Find the line in the data below that contains "The width and height of the screenshot is (563, 1000).". Return that line and all the lines after it, unchanged.

***** Provided material *****

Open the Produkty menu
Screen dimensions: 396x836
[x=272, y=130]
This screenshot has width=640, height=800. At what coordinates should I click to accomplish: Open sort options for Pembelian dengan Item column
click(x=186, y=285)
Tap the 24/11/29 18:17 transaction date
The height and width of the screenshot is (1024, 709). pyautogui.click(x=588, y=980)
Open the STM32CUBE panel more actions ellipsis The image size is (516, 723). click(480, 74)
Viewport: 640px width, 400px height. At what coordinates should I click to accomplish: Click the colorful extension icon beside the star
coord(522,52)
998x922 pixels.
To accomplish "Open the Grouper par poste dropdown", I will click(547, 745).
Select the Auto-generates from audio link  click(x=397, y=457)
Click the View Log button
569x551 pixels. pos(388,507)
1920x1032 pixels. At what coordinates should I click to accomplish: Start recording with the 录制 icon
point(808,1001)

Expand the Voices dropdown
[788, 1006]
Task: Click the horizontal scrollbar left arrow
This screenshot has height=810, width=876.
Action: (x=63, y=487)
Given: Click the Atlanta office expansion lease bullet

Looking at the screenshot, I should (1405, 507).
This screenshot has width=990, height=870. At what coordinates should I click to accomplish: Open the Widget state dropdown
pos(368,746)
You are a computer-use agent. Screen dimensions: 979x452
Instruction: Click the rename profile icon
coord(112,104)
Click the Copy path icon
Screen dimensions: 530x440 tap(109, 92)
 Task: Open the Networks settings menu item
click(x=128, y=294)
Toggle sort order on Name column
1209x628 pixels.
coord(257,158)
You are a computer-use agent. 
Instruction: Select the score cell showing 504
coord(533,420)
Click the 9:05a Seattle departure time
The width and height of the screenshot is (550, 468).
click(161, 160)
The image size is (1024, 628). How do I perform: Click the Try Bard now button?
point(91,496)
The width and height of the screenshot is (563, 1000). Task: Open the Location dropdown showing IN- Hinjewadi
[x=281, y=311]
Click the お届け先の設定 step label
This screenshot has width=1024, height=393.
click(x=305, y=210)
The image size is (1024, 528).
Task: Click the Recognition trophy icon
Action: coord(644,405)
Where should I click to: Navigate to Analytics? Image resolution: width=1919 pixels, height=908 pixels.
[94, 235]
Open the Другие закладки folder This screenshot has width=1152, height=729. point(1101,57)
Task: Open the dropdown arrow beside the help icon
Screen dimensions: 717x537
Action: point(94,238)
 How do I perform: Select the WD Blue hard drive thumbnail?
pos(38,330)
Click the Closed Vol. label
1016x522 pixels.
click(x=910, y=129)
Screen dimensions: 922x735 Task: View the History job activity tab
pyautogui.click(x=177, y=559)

*****

Answer to this task —
The width and height of the screenshot is (563, 1000). Task: Open the Location dropdown showing IN- Hinjewadi
[x=281, y=311]
Click the お届け先の設定 step label
This screenshot has width=1024, height=393.
click(x=305, y=210)
The image size is (1024, 528).
Task: Click the Recognition trophy icon
Action: coord(644,405)
Where should I click to: Navigate to Analytics? Image resolution: width=1919 pixels, height=908 pixels.
[94, 235]
Open the Другие закладки folder This screenshot has width=1152, height=729. point(1101,57)
Task: Open the dropdown arrow beside the help icon
Screen dimensions: 717x537
Action: point(94,238)
 How do I perform: Select the WD Blue hard drive thumbnail?
pos(38,330)
Click the Closed Vol. label
1016x522 pixels.
click(x=910, y=129)
Screen dimensions: 922x735 Task: View the History job activity tab
pyautogui.click(x=177, y=559)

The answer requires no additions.